PROVIDED ENTRIES -
* * * * * * * * *

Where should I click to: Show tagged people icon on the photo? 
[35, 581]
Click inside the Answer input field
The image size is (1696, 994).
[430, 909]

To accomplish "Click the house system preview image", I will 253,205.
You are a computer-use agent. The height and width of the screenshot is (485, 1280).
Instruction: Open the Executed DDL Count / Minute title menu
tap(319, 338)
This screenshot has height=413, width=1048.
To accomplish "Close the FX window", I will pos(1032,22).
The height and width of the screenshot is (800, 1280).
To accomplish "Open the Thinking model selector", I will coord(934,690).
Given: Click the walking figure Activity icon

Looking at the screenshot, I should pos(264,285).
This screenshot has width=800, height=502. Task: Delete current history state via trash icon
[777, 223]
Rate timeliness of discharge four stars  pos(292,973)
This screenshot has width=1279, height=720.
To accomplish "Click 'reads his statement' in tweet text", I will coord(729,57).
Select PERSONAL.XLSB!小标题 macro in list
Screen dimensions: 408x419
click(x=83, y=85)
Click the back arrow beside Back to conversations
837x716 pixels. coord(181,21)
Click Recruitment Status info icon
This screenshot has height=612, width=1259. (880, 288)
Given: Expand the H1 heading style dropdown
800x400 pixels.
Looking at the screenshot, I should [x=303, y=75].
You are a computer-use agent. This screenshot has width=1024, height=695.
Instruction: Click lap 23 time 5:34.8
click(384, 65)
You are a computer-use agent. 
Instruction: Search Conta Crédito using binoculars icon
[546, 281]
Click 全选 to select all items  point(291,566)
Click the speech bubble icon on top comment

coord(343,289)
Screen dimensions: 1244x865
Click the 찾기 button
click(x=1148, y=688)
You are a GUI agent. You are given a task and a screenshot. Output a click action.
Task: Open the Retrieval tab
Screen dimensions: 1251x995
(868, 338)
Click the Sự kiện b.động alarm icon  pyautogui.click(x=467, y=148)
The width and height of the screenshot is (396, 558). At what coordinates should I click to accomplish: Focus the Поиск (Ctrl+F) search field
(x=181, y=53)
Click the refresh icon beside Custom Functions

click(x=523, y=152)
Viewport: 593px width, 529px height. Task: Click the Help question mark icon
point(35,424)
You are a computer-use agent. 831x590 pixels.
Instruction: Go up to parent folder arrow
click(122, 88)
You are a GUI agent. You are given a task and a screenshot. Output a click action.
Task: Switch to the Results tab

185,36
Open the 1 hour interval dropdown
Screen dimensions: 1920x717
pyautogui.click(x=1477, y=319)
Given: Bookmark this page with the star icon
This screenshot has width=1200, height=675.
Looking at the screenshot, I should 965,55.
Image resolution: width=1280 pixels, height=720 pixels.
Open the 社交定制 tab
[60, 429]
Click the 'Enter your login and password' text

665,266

* * * * * * * * *

PROBLEM REQUIREMENTS -
Everything above from the line containing "Instruction: Open the" through the line containing "Rate timeliness of" must be copied exactly. Nothing outside that range belongs in the answer.

COMPLETED TASK -
Instruction: Open the Executed DDL Count / Minute title menu
tap(319, 338)
This screenshot has height=413, width=1048.
To accomplish "Close the FX window", I will pos(1032,22).
The height and width of the screenshot is (800, 1280).
To accomplish "Open the Thinking model selector", I will coord(934,690).
Given: Click the walking figure Activity icon

Looking at the screenshot, I should pos(264,285).
This screenshot has width=800, height=502. Task: Delete current history state via trash icon
[777, 223]
Rate timeliness of discharge four stars  pos(292,973)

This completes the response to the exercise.